## Your goal
Gather every line in the records below that contains the word "screenshot", and copy each one.

## Given data
>>>
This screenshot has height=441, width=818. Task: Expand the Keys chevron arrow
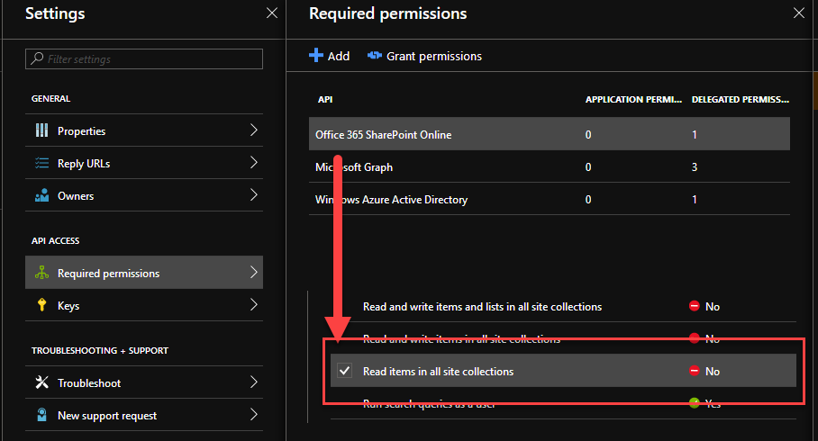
<<<
>>>
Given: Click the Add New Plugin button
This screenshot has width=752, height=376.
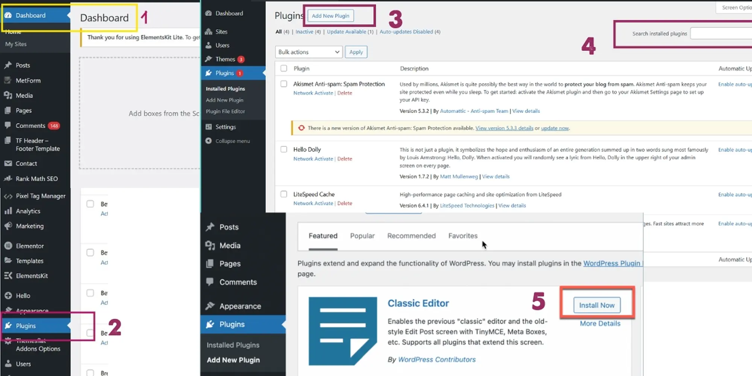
<<<
>>>
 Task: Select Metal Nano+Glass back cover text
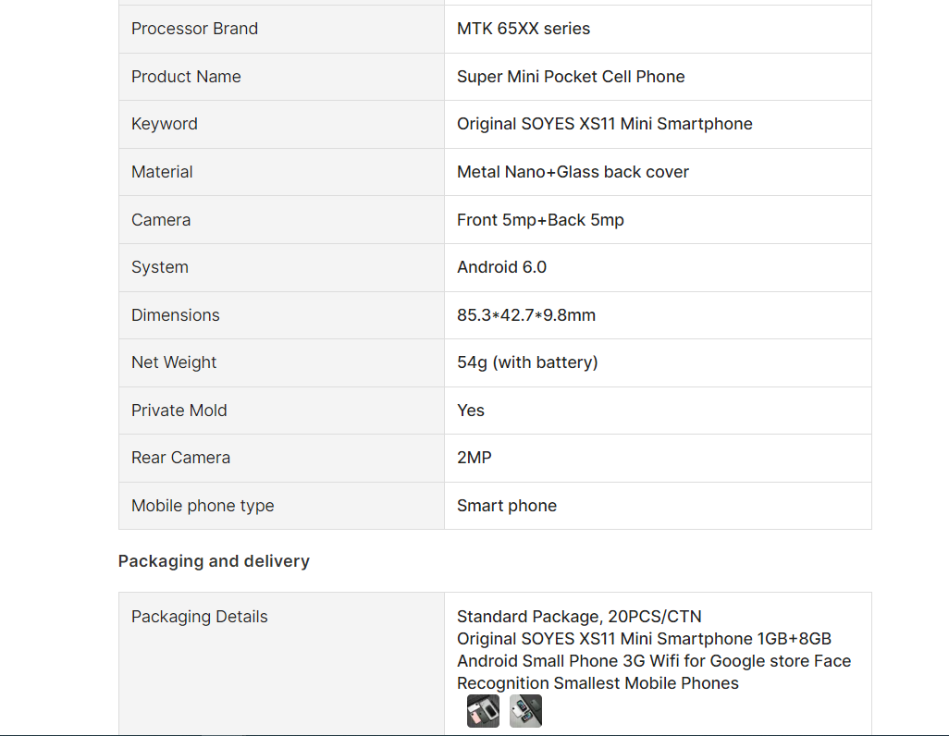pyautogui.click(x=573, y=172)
<<<
## Solution to this problem
This screenshot has height=441, width=818. Task: Expand the Keys chevron arrow
This screenshot has width=752, height=376.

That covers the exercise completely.